The principle underlying Section 6, the following is sometimes termed as res gestae. This phrase means simply a transaction, ''thing done'', ''the subject matter'', ''res gestae” of any case properly consists of that portion of actual world’s happenings out of the right or liability, complained or asserted in the proceeding, necessarily, arises. Apparently the phrase is well established in the Evidence Act 1950. It is necessary therefore, to understand what it really means. That has been used in two senses. In the restricted sense it means world’s happening out of which the right or liability in question arises. In wider sense it covers all the probative facts by which res gestae are reproduced to the tribunal where the direct evidence of witness or perception by the court is unattainable. In restricted meaning res gestae imports the conception of action by some person producing the effects for which the liability is sought to be enforced in action. To be clear, in the restricted sense ''facts which constitute the res gestae must be such as so connected with the very transaction or fact under investigation as to constitute a part of it''.

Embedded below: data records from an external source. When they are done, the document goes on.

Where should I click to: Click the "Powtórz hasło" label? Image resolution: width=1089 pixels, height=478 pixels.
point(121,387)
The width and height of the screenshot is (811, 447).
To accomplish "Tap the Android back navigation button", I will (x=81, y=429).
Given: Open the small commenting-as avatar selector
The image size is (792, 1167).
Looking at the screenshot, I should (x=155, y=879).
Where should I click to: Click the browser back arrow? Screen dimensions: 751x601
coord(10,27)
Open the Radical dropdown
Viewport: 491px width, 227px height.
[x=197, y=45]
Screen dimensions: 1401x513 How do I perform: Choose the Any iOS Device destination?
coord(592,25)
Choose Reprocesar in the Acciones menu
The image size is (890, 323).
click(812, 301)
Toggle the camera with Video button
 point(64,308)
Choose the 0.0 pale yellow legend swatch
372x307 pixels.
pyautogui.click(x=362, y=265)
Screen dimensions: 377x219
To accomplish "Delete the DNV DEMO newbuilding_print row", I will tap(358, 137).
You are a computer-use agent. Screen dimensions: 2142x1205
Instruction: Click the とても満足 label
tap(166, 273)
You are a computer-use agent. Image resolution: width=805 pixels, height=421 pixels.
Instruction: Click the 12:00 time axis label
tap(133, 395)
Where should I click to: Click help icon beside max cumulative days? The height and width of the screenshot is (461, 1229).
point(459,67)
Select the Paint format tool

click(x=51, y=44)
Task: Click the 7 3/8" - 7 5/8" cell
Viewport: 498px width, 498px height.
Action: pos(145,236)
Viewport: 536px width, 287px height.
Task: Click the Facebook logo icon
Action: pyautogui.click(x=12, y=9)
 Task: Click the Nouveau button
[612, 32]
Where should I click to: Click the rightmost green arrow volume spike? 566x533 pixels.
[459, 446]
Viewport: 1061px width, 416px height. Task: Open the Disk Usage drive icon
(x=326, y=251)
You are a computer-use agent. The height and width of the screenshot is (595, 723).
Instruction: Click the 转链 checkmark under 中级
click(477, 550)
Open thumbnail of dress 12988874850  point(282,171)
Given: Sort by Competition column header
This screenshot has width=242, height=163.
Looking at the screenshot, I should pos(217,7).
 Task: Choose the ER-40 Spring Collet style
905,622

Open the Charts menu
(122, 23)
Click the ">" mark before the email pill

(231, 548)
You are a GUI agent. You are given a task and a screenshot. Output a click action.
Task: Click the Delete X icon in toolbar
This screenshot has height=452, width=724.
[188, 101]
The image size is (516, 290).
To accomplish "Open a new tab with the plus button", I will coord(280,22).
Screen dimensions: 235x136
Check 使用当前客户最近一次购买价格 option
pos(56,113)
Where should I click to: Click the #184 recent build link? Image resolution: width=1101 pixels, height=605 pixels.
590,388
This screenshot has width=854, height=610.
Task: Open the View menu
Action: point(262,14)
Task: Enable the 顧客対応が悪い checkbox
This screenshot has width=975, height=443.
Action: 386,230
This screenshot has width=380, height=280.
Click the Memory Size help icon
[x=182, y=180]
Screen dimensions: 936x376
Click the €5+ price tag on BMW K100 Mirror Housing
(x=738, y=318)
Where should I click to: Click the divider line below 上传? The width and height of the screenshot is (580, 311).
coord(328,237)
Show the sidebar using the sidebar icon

Whatever act or series of acts constitute, or in point of time immediately accompany and terminate in. The principal act charged as an offence against the accused from its inception to its consummation and whatever may be said by either of the parties during the continuance of the transaction, with reference to it, including herein what may be said by the suffering party, though in absence of the accused during the continuance of the action or the latter, form part of the principal transaction and may be given in evidence as part of res gestae of it. While, on the other hand, statements made by the complaining party, after all action on the part of wrong-doer has ceased and some time has elapsed do not form part of res gestae and should be excluded.

Section 6 of the Evidence Act 1950 states that,''facts which, though not in issue, are so connected with a fact in issue as to form part of the same transaction, are relevant, whether they occurred at the same time and place or at different times and places''
This section admits those facts the admissibility of which comes under the technical expression res gestae [i.e., the things done (including words spoken) in the course of a transaction], but such facts must ''form part of the same transaction.'' If facts form part of the transaction which is the subject of enquiry, manifestly evidence of them ought not to be excluded. The question is whether they do form part or are too remote to be considered really part of the transaction before the Court. A transaction is a group of facts so connected together as to be referred to by a single legal name, as a crime a contract, a wrong or any other subject of inquiry which may be in issue. Roughly, a transaction may be described as any physical act, or a series of connected physical acts, together with the words accompanying such act or acts. Every fact which is part of the same transaction as the fact in issue is deemed to be relevant to the fact in issue although it may not be actually in issue, and although if it were not part of the same transaction it might be excluded as hearsay.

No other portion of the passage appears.